**PROBLEM REQUIREMENTS**
Recast the entries as a Markdown table with the columns Row and Line, starting at the line that contains "At what coordinates" and ending at the line that contains "[1355, 377]", and skip any blank lines. Leave the pictures out of the table.

**RECORDS FOR THIS EXERCISE**

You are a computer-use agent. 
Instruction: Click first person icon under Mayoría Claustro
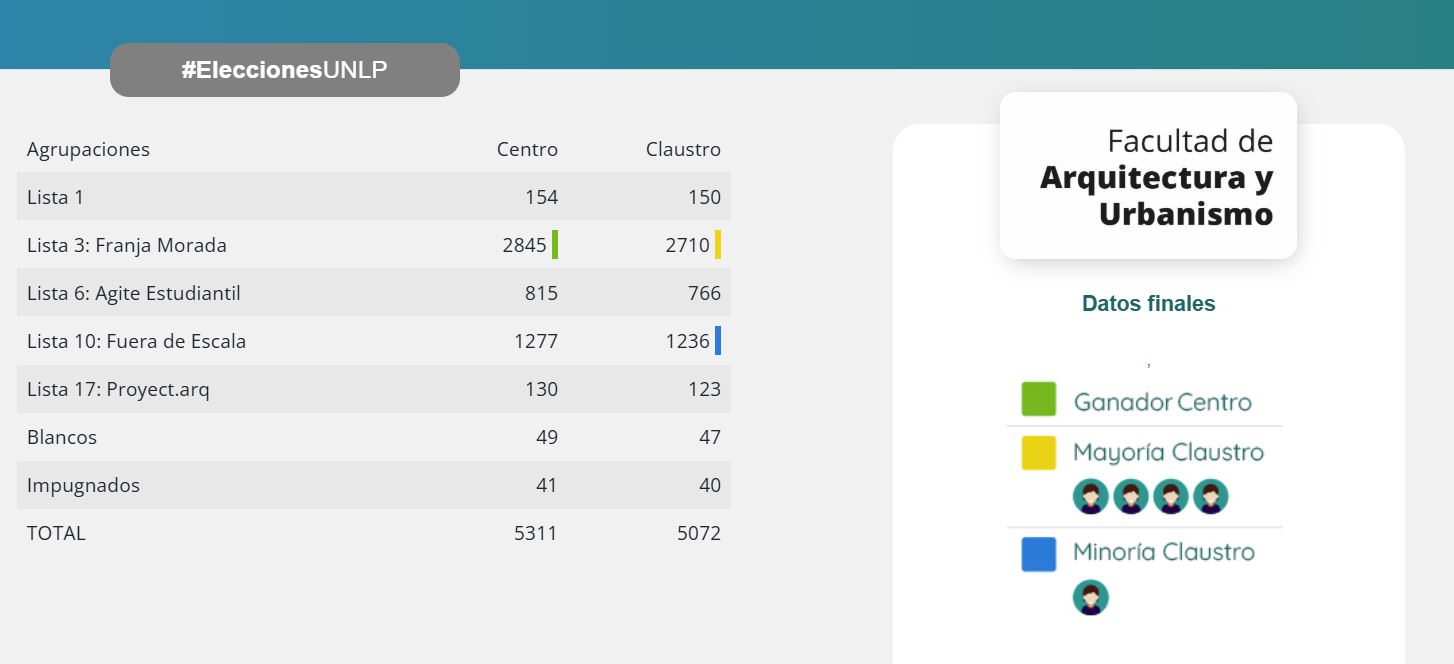1091,496
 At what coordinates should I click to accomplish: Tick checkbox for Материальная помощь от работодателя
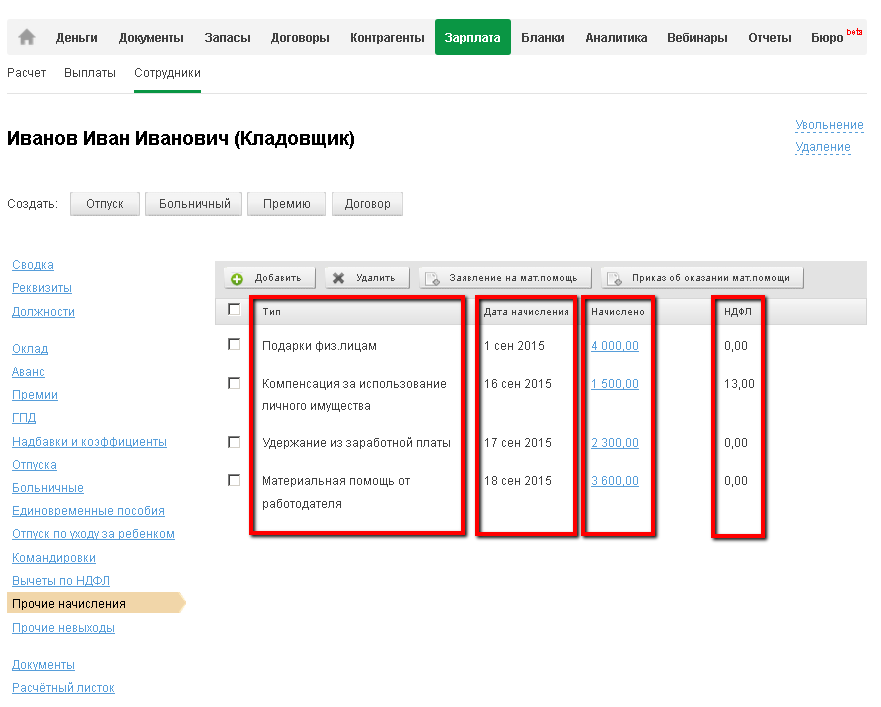tap(234, 480)
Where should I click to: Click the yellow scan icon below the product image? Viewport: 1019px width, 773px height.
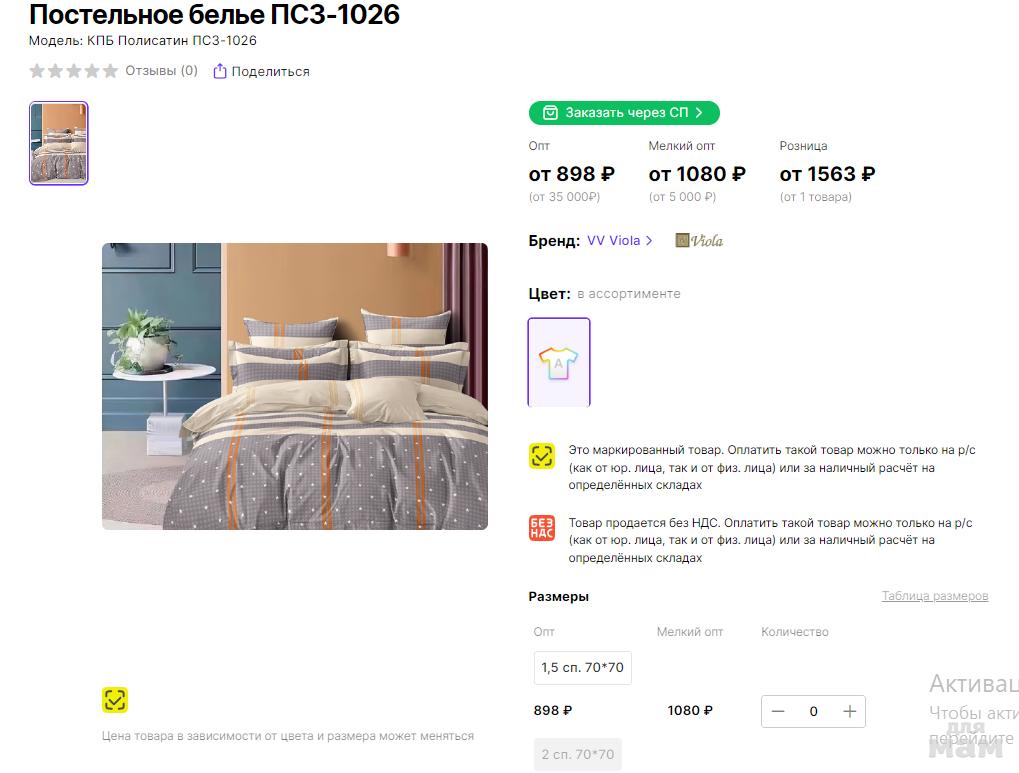pyautogui.click(x=115, y=700)
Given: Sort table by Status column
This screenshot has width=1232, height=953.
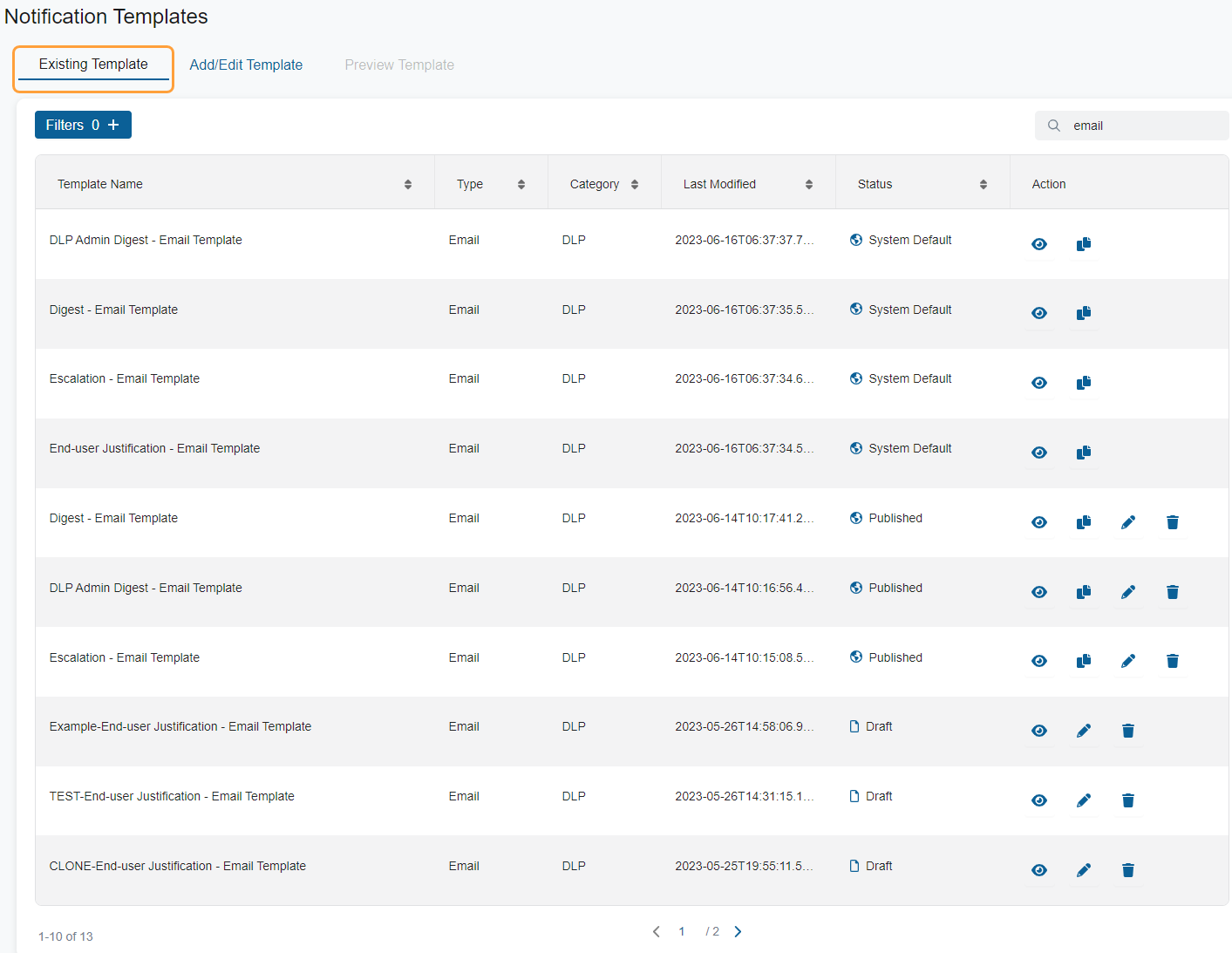Looking at the screenshot, I should click(984, 184).
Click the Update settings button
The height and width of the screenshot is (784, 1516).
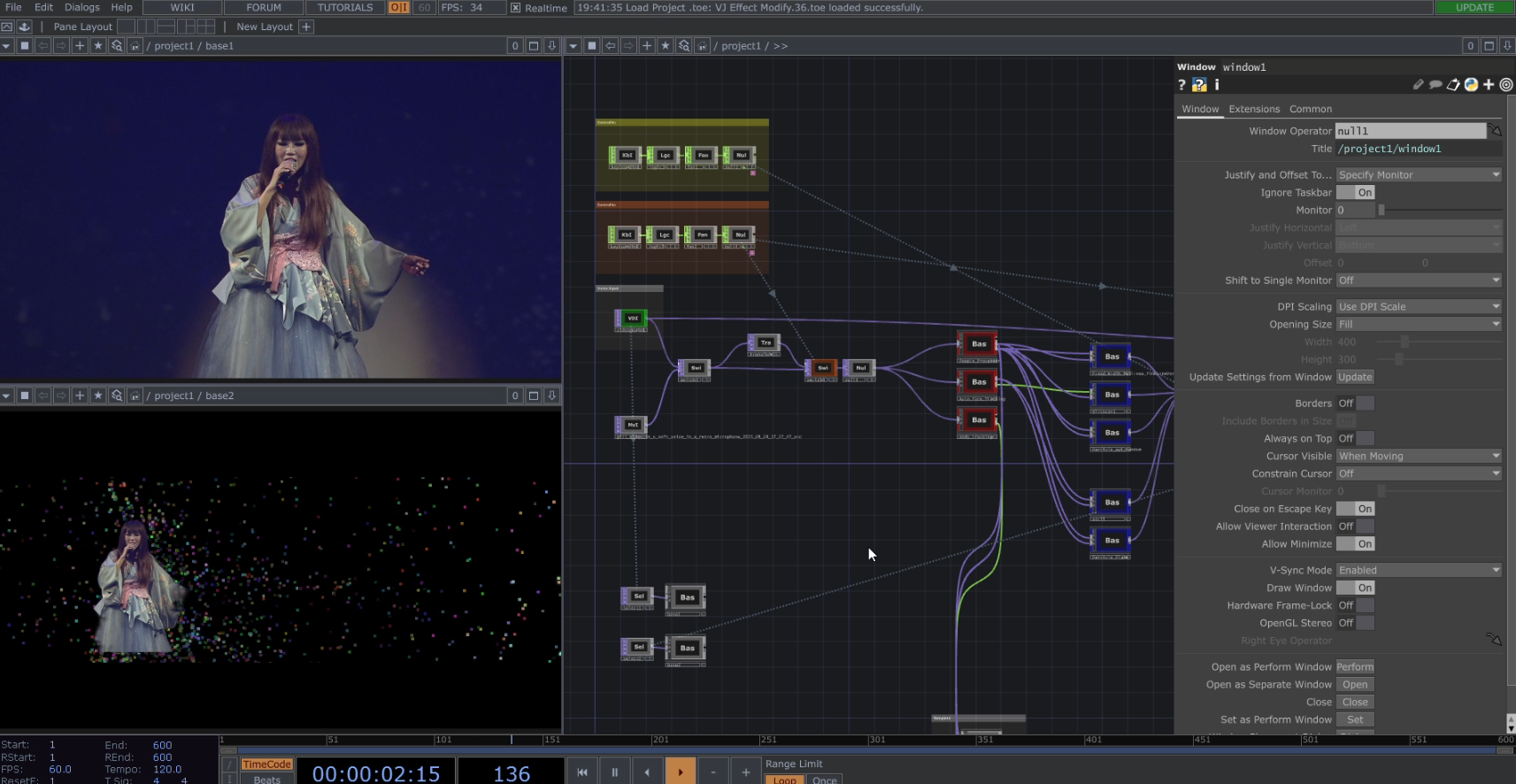[1355, 377]
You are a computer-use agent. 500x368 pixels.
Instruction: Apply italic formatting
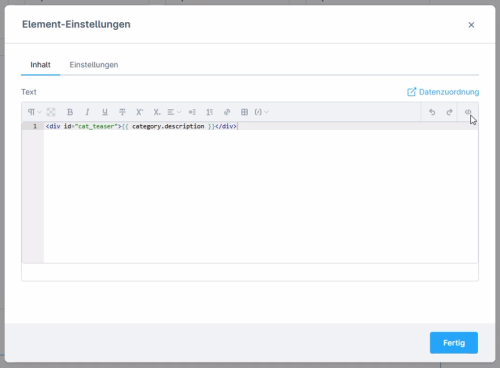(x=87, y=112)
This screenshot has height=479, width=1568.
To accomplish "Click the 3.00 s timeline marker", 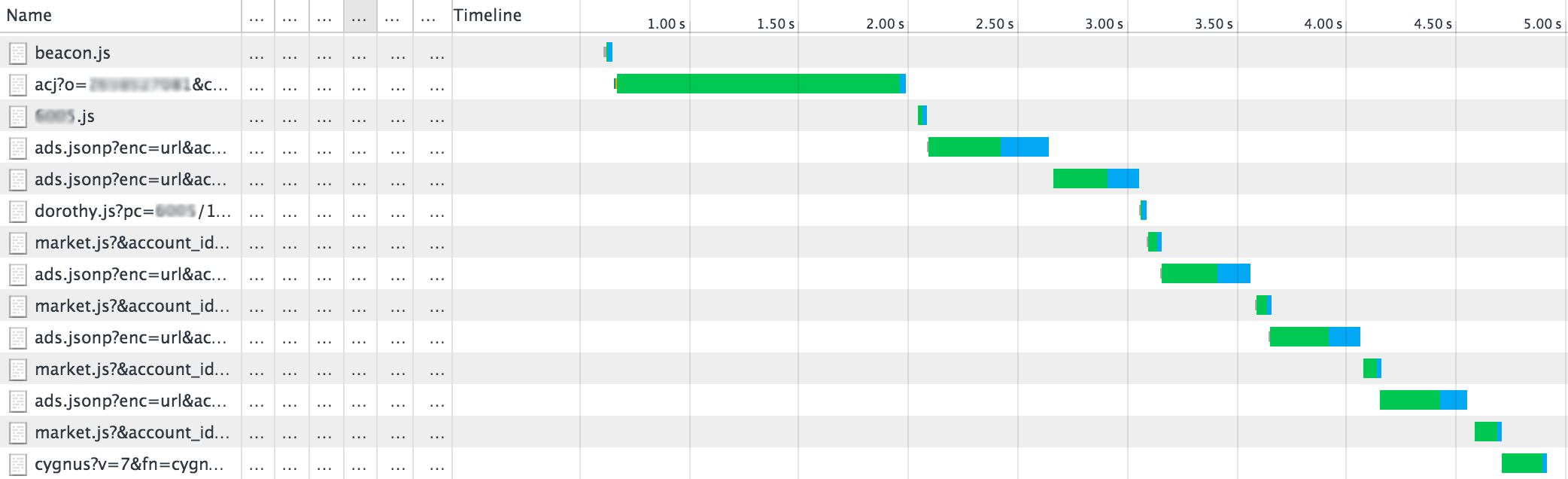I will click(x=1104, y=24).
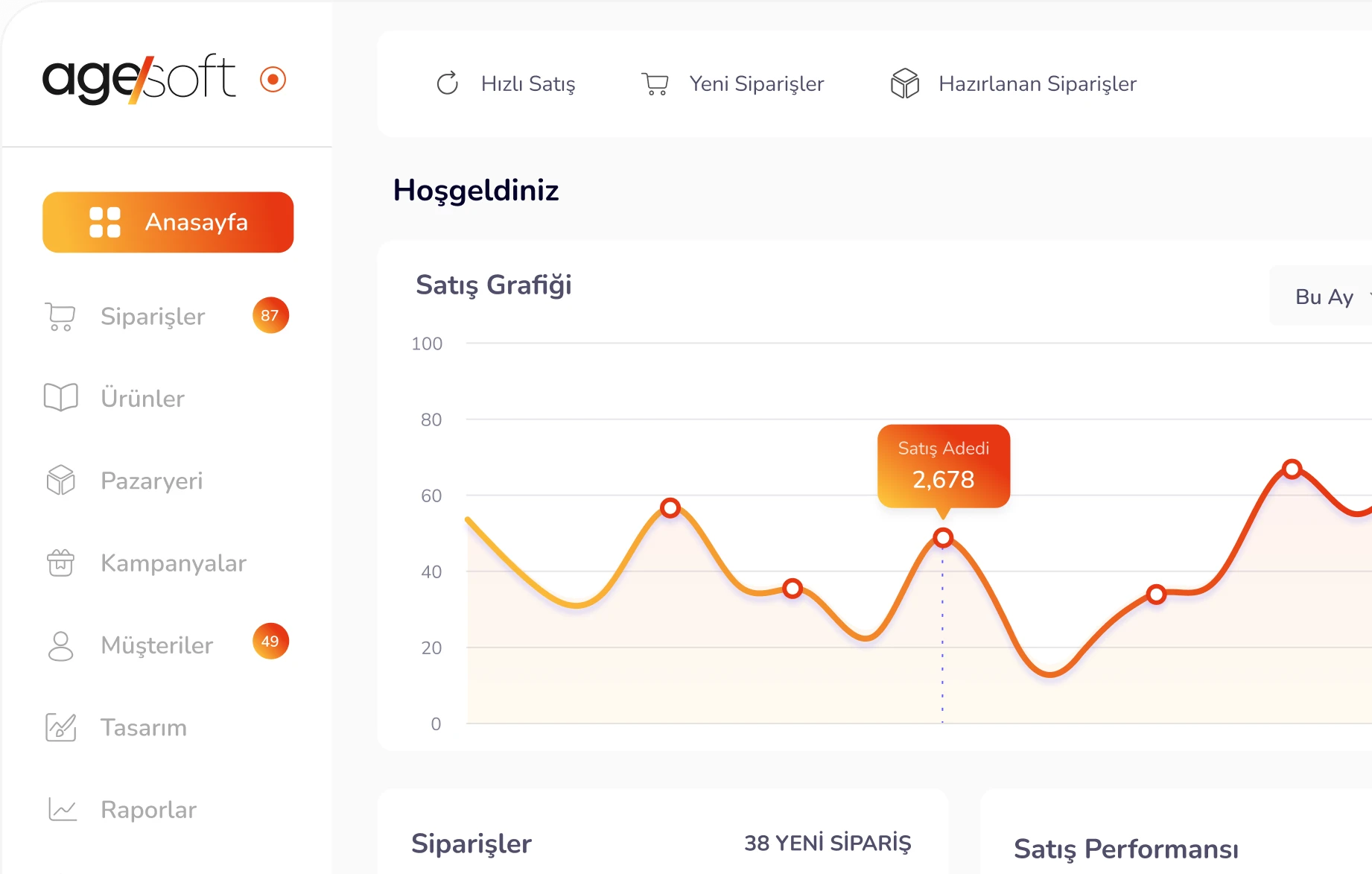
Task: Toggle the red radio dot beside logo
Action: (x=273, y=79)
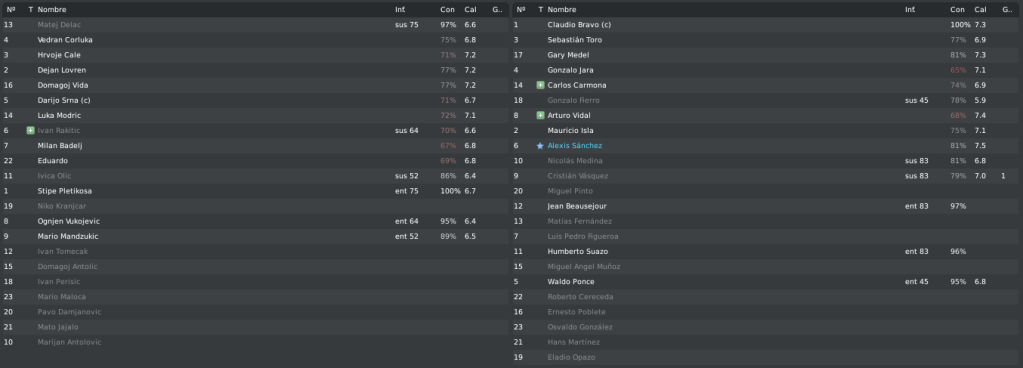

**EXERCISE SOLUTION**
| Row | Line |
|---|---|
| 1 |  At what coordinates should I click to accomplish: Tick checkbox for Материальная помощь от работодателя |
| 2 | tap(234, 480) |
| 3 | Where should I click to: Click the yellow scan icon below the product image? Viewport: 1019px width, 773px height. |
| 4 | pyautogui.click(x=115, y=700) |
| 5 | Given: Sort table by Status column |
| 6 | This screenshot has width=1232, height=953. |
| 7 | Looking at the screenshot, I should click(984, 184). |
| 8 | Click the Update settings button |
| 9 | The height and width of the screenshot is (784, 1516). |
| 10 | [1355, 377] |